Se limitiamo il giudizio al Pnrr, abbiamo poco da rammaricarci dei morsi del solito pastore tedesco. I ritardi ci sono, lo sappiamo e li raccontiamo da settimane. Secondo l’Osservatorio Conti Pubblici Italiani, sui 156 obiettivi collegati alle 63 riforme concordate con Bruxelles ne risultano “conseguiti” solo 73, mentre 53 sono ancora “da avviare” e solo 30 sono “in corso”. Per questo la terza rata da 19 miliardi che aspettiamo dall’Unione è appesa alla riformulazione del Piano che Palazzo Chigi ha rinviato a fine agosto. Così è quasi scontato che le sedicenti formiche del Nord ricomincino a bastonare le solite cicale del Sud. “La responsabilità dell’Italia nei confronti di tutti gli europei è enorme”, conclude la Suddeutsche. Perché il governo di Roma beneficia più di ogni altro Paese del “maggior gesto di solidarietà della storia europea”. E perché, dopo aver ottenuto la mutualizzazione dei debiti comunitari che ha sempre richiesto, ora si comporta come se non avesse bisogno di quella montagna di soldi. Se Meloni rinunciasse anche solo a una parte dei fondi del Next Generation Eu, in realtà, “rinuncerebbe alla crescita, ai posti di lavoro, all’aumento del gettito fiscale e quindi alla riduzione del debito pubblico”. I “populisti di destra” finirebbero per dare ragione ai nordeuropei, che “da sempre considerano rischioso dare più spazi di manovra all’Italia in materia di conti pubblici”.
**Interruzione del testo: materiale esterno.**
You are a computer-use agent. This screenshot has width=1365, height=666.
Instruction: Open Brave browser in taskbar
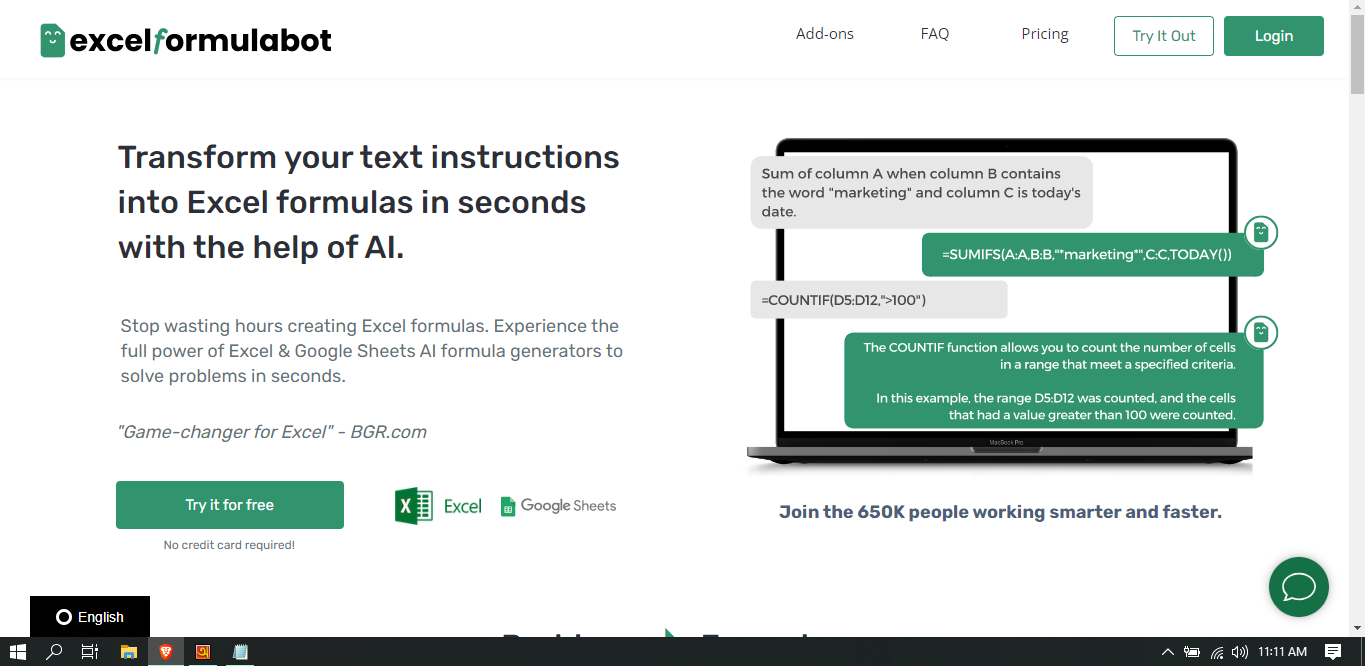[x=165, y=652]
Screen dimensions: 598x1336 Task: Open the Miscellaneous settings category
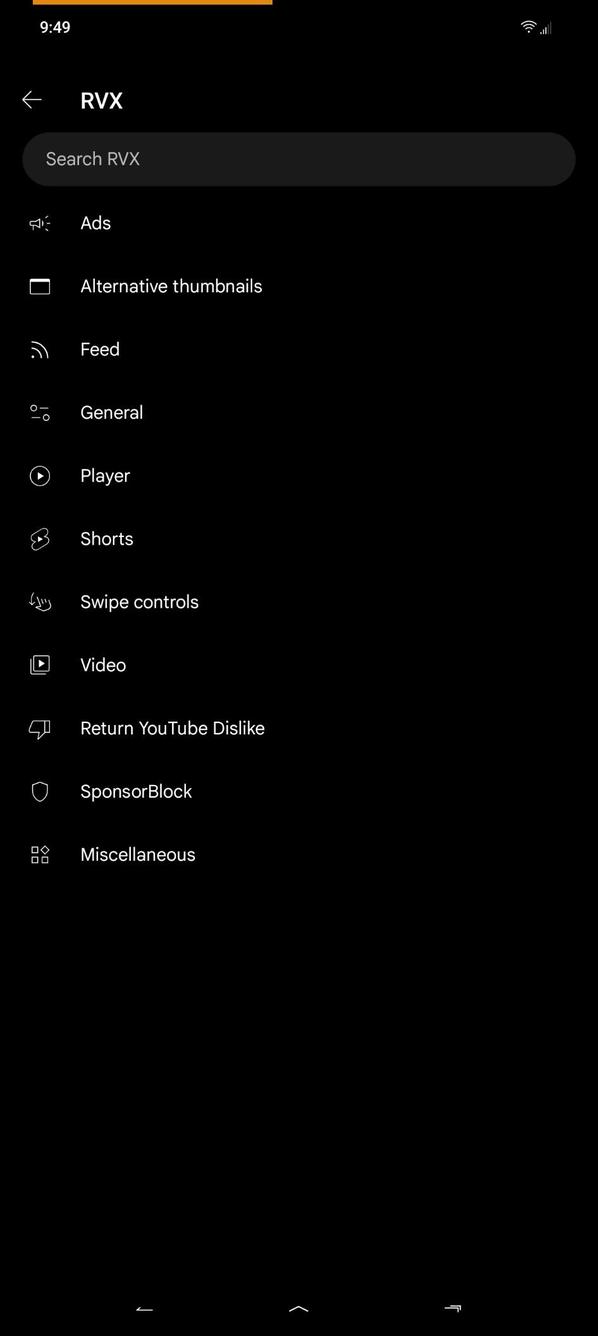coord(138,854)
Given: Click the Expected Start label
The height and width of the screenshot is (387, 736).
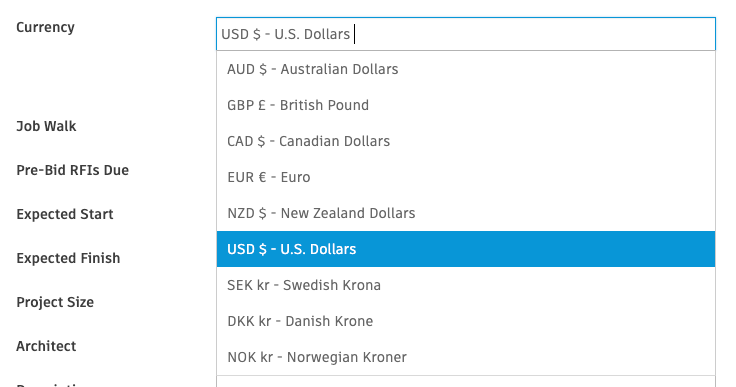Looking at the screenshot, I should point(65,214).
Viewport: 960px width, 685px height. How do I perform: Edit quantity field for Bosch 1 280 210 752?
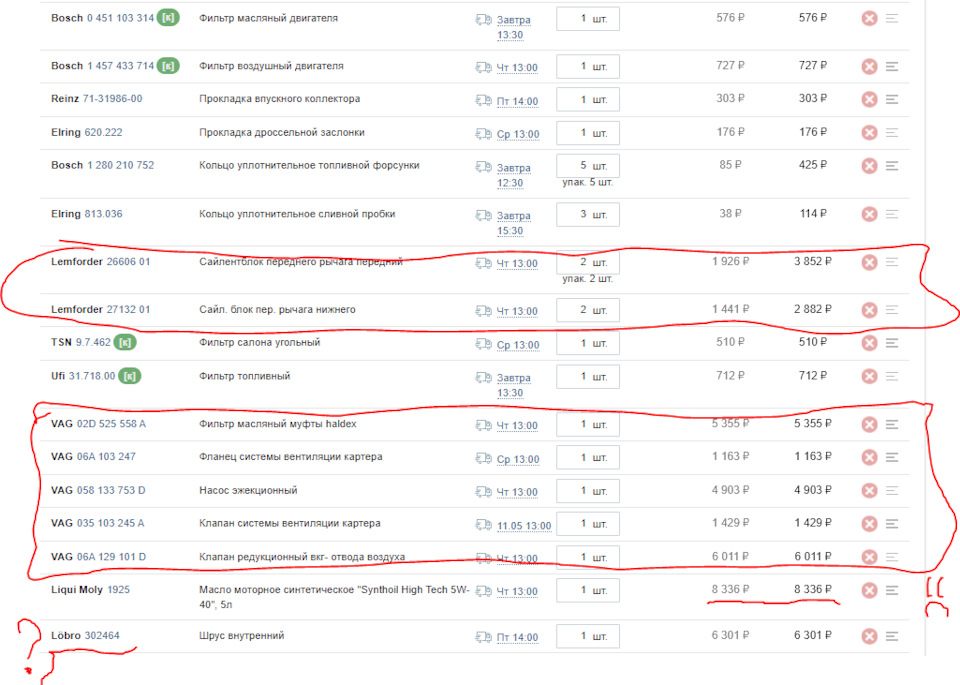(588, 166)
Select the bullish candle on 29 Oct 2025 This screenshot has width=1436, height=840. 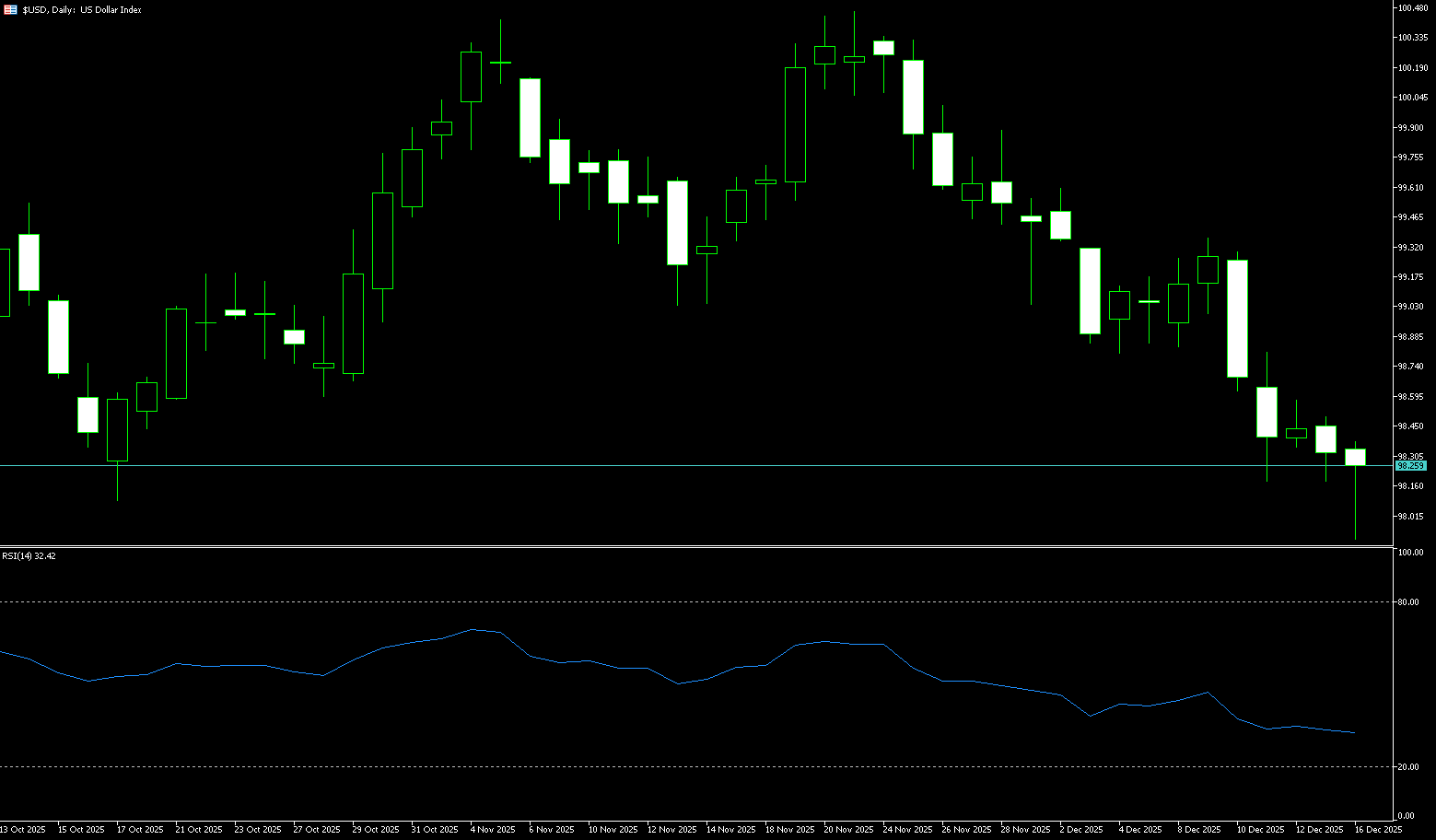(x=353, y=323)
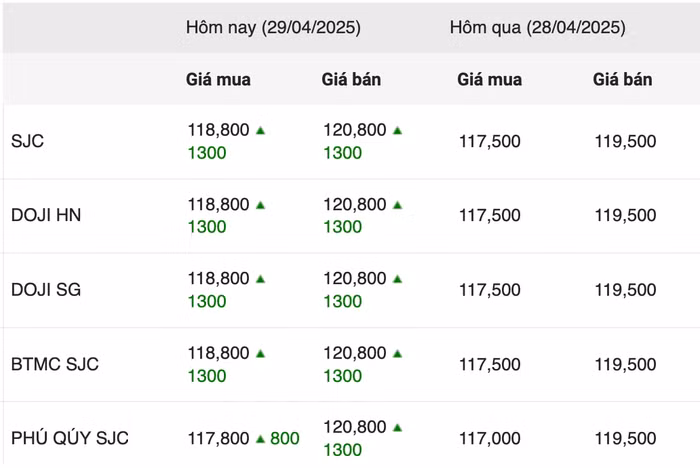
Task: Click today's Giá bán column header
Action: click(352, 79)
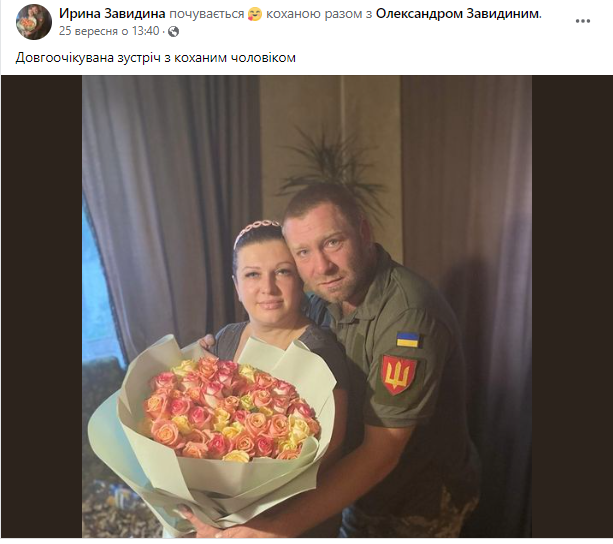Click the word почувається in the header
613x544 pixels.
click(x=207, y=14)

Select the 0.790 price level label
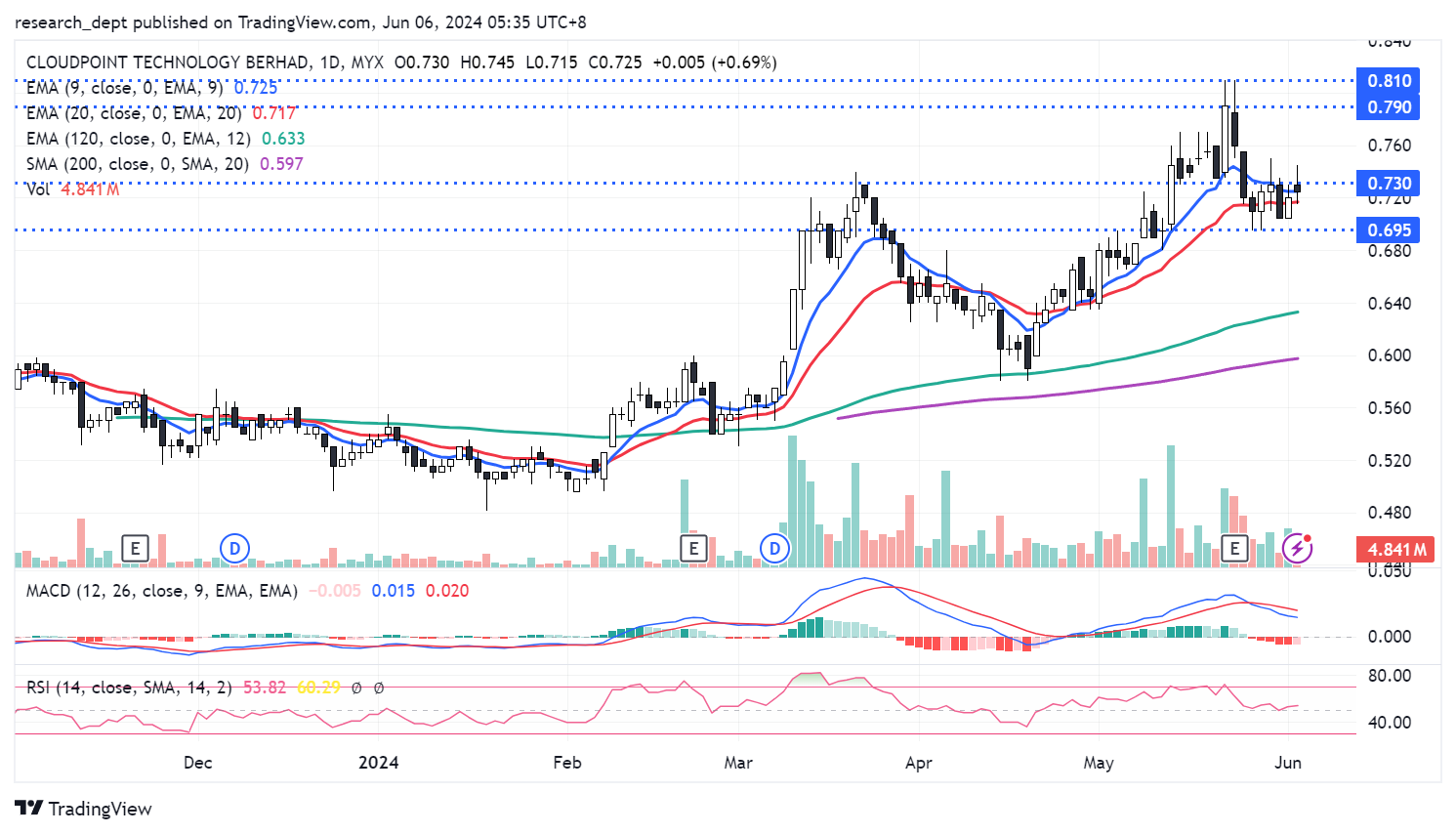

Così ragionano i superbi teutonici, oggi come ai tempi di Ludwig Erhard e della Scuola di Friburgo. Hanno ragione? Hanno torto? Non serve neanche stabilirlo. È la dura realtà dei fatti. E con questa i Fratelli d’Italia si devono misurare, in attesa di capire dove porteranno i traffici di Manfred Weber per apparentare le famiglie dei conservatori e dei popolari in vista del voto europeo del 2024. L’Unione oggi è spappolata e indebolita, tra il velleitarismo di Macron che cerca gloria oltre frontiera e l’indecisionismo di Scholz che non riesce a far correre la Coalizione Semaforo. Ma l’Italia ha bisogno di buoni alleati per sostenere le sue ragioni. Non solo e non tanto sui migranti o sul Pnrr, dove si vede siamo perdenti in partenza. Quanto piuttosto sul nuovo Patto di Stabilità e sul Mes, gli altri due dossier dai quali dipendono la tenuta economico-finanziaria del Paese e l’entità dei sacrifici ai quali sarà chiamato nei prossimi anni. Con la proposta di revisione del Patto formulata da Bruxelles il rispetto dei nuovi parametri di deficit e di debito si traduce, per il nostro bilancio pubblico, in un’ipoteca preventiva da 64 miliardi, che può essere concentrata in quattro anni o spalmata in sette. La reggiamo, ma anche in questo caso riducendo o addirittura azzerando tutti gli spazi di manovra in bilancio. Se invece vogliamo rimandare quell’ipoteca al mittente, sapendo di avere contro in partenza Germania, Olanda e Austria, dobbiamo fare asse con la Francia, piuttosto che continuare a flirtare con Orban. Quanto al Mes, non ha più senso combattere come l’ultimo giapponese sull’isola deserta, mentre tutti gli altri hanno già ratificato. E ne ha ancora di meno perdere la faccia in Europa, per tentare di salvarla a Roma. Meloni sa bene cosa è giusto fare. Riponga in fretta quest’ultimo feticcio ideologico della passata stagione eurofobica, quando in sogno, affacciata dal balcone di Palazzo Venezia, gridava ai suoi patrioti “vincere, e vinceremo!”. Quel tempo è finito, vivaddio. Oggi, se va di lusso, si può strappare un pareggio. Buon Primo Maggio a tutti.